Keywords:Modeling heterogeneous, Aggregate Metakaolin and compressive strength

Introduction

The pursue for high strength by experts to monitor the growth rate of high-performance concretes has definitely improved substantially in this current time; it has been observed that there high demands for high performance concrete nearly all construction industries. It has observed in the these last three decades, the level integration of cementitious materials, these includes such as fly ash, silica fume and ground granulated blast furnace slag, such modifiers are currently integrated fully, this materials are applied as partial cement replacement materials, more so studies has expressed it clearly that it has experienced meaningfully improvement on the strength and stability characteristics of concrete, comparing it with ordinary Portland cement (OPC) alone. Such examination has definitely provided adequate required curing [1-4]. More so in this current state of scientific approach, there is need for high strength concrete, addictive such as silica fume has been observed to be more useful [5,6].These types of additive’s have created serious impact developed good particle packing based on its level of strong pozzolanic property, this implies that it has escalated the resistance of concrete in these aggressive environments, more so Metakaolin (MK) according to [7,8]. Furthermore, materials such as calcined kaolin, and other type of pozzolan, these materials are generated from calcinations; it has the capability to be applied as substitute silica fume material. In nation like India MK has generated a very elevated measure of quantities, these are procedures of generating kaolin mineral, these concepts are very wide spread that has proven it reserves availability in most nations [9-13]. Previously, numerous studies have shown high rate of interest in MK, because it has been observed to possess both pozzolanic and microfiller as its characteristics [4,13-15]. Such application has proven successfully development of high strength, including self-compacting concrete applying mathematical modeling [16,17].

Theoretical Background

Materials and Method

Experimental procedures

Compressive Strength Test Concrete cubes of size 150mm×150mm×150mm were cast with and without copper slag. During casting, the cubes were mechanically vibrated using a table vibrator. After 24 hours, the specimens were demoulded and subjected to curing for 1-90 days and seven-day interval to 28 days in portable water. After curing, the specimens were tested for compressive strength using compression testing machine of 2000KN capacity.
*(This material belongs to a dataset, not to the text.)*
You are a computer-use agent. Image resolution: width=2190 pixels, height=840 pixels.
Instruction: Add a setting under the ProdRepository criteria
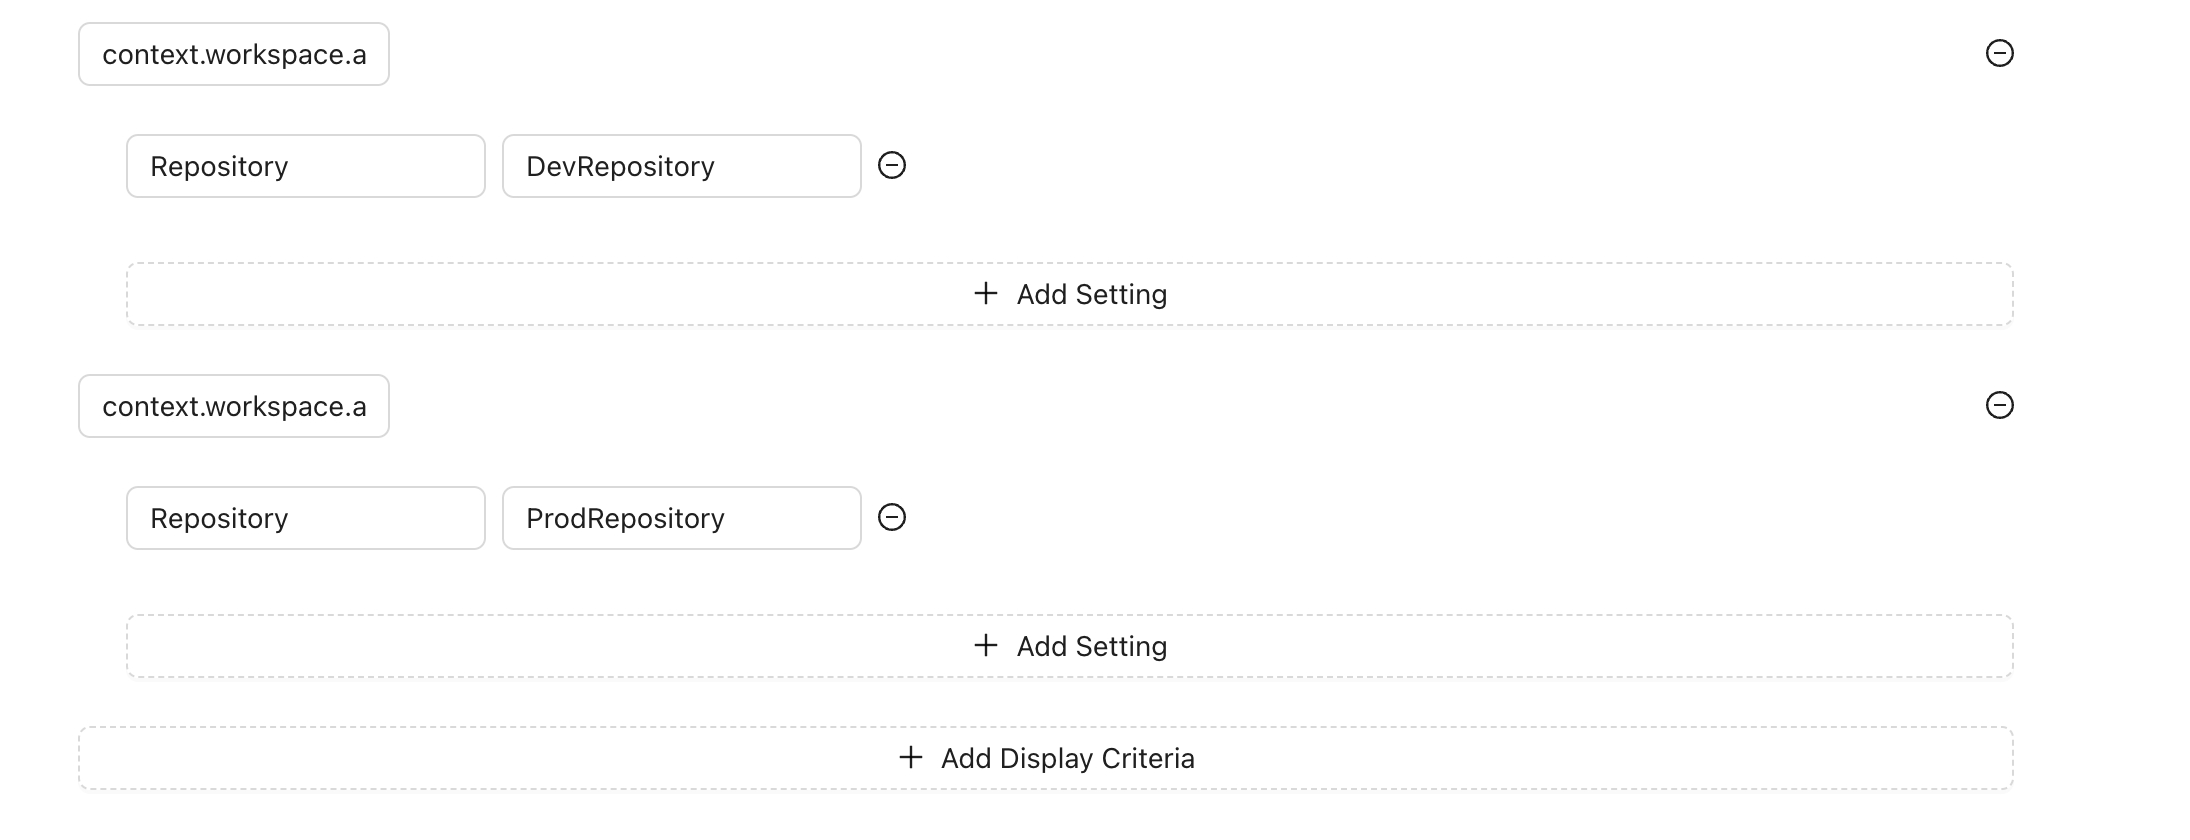click(x=1069, y=646)
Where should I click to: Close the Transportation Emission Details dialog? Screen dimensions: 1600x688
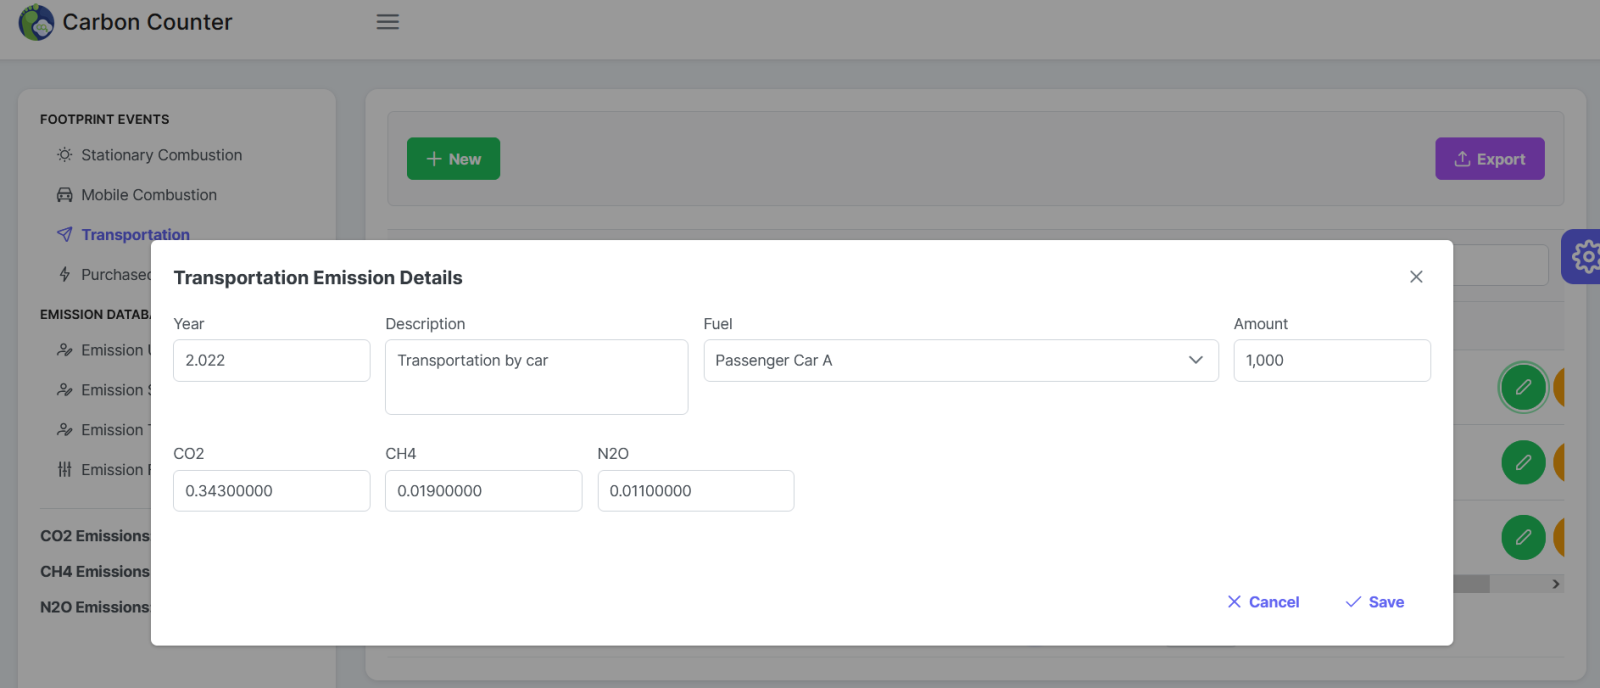pyautogui.click(x=1415, y=277)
The maximum load at failure was taken. The average compressive strength of concrete and mortar specimens was calculated by using the following equation

Compressive strength (N/mm2) = Ultimate compressive load (N)
Area of cross section of specimen (mm2)

Results and Discussion

Table 1-7; Figures 1-7. The figures explained the behaviour of the gravel size and shape on the bond from variations of compressive strength at different water cement ratios and curing age. The trend at different figures experienced linear increase to optimum level recorded at twenty eight day of curing, but the compressive observed at different figures experienced the expected variation of strength that determined the effect of heterogeneous aggregate size, because decrease of the strength was experienced at different figures, even though linear trend was observed in all the figures, the impact of the heterogeneity on the concrete shows that larger maximum size aggregate gives lower surface area for developments of gel bonds, this is responsible for the lower strength of the concrete. Secondly bigger aggregate size causes a more heterogeneity in the concrete which will prevent the uniform distribution of load when stressed. The behaviour of the model concrete on Metakaolin as partial replacement for cement experience similar condition, but the developed model concrete grades are high strength, the study observed the effect from the aggregate heterogeneity impact on variation of compressive strength, but still maintained the influenced from the heterogeneous impact in all the figures. The predictive values in figure seven and eight explained the variation of water cement ratios against curing age, the graphical expression shows the rates of decrease in strength as the water cement ratios increase, such experience were determined in the study, numerical simulation shows results expected of the material based on the behaviour of the compressive strength, these experimental values for model validation maintained similar trend expressing best fit correlations.

Table 1: Predictive and experimental values of compressive strength at different curing age.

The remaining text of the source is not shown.